Google has an iOS 6 Maps app awaiting approval - uptown
http://9to5mac.com/2012/09/20/google-has-an-ios-6-maps-app-awaiting-approval-it-is-solely-up-to-apple-to-approve/
======
steevdave
I really do hope they do.

I've been using the beta and all through it, there were no routing apps
available for my area (San Antonio, so not exactly a tiny city, according to
Wikipedia we are the 7th largest population wise)

Now that iOS 6 is out, I decided to give the Maps app a shot again. So I
pulled it up, thought for a second since I am used to the old interface,
clicked the wrong thing a couple times, finally got to where I needed to go.
Scrolled through the saved list of directions that I've used in the past (very
helpful). Clicked the bus button. Got routed to the App Store. There were 8 or
so apps to pick from. Which ones sucked and which ones didn't, no idea. It's
too new to tell.

Picked one at random, it's 99 cents, which is fine, I don't mind buying apps.
It installs. And then sits there. Wait for a bit, maybe it's thinking or
something (I'm on an iPhone 4, not 4S or 5). Okay, it's not. Go back into the
maps app. It hasn't saved where I am, I'm back to the default screen. This
time I remember so I go back to the directions. Click the bus button. Get
routed back to the App Store again. This time the app I have says ROUTE. So I
click it. It shows some introduction screen. I click the start button.
Directions are blank.

Go back into maps, back to the directions, click the bus button, back to the
App Store, click the route button, and the in the routing app, are two _very_
different addresses than the ones I entered in to the Maps app. Scratch my
head wondering how that happened.

Close Maps, close the routing app, delete the routing app, launch
maps.google.com, get the bus schedule almost immediately.

I have no idea what anyone else's experiences are, but I have never been so
disappointed.

Now as mentioned, I'm still on the iPhone 4, and I'm at the tail end of the
contract, I believe next month is when I qualify for the upgrade without
paying full price.
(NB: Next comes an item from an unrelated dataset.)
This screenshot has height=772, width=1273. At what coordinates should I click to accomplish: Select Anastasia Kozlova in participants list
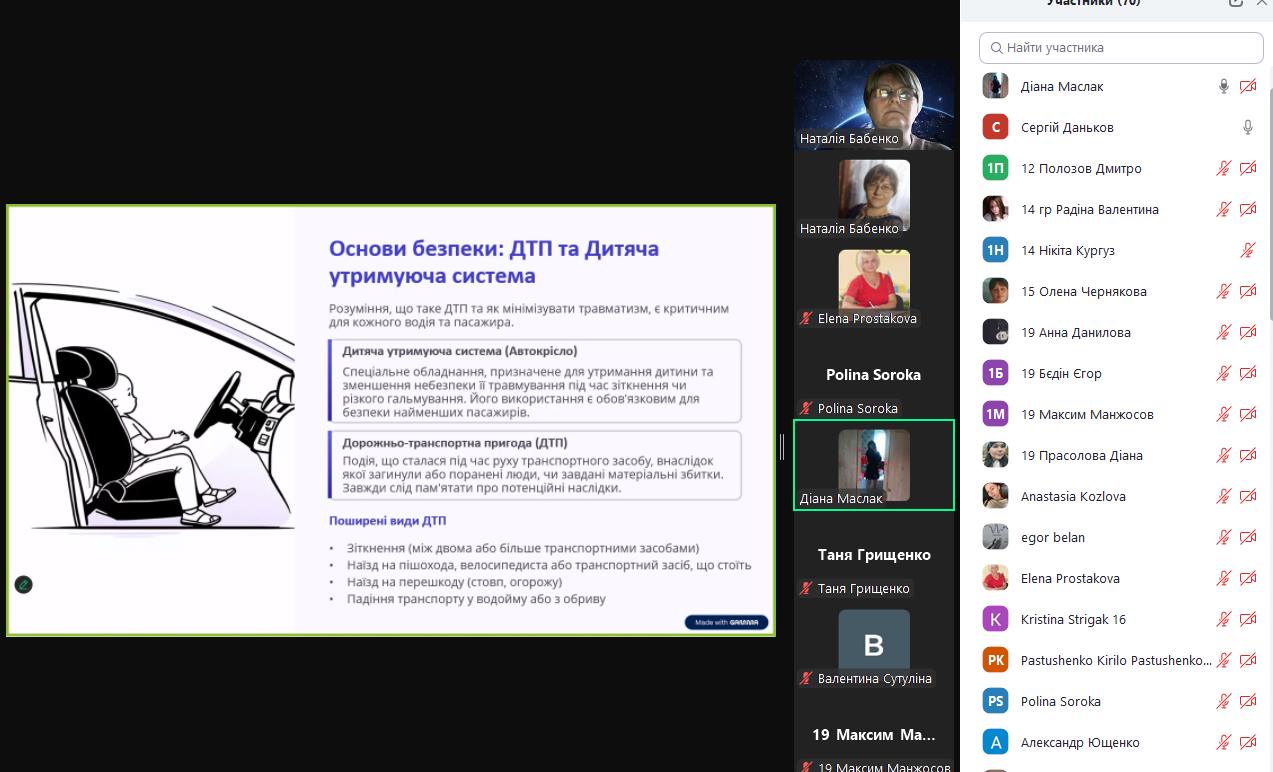click(x=1072, y=497)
I'm seriously looking at the S3, although the new report of
the exploit via NFC is a bit troubling. I'm not particularly worried about the
apps I've purchased on the iPhone. I've spent maybe 150 on apps on the almost
2 years I've had the phone, and as I was talking about it to a friend, he
pointed out that as a smoker, I spend more than that _per month_ on
cigarettes, which really put things into perspective for me.

Never has Apple tastes so sour.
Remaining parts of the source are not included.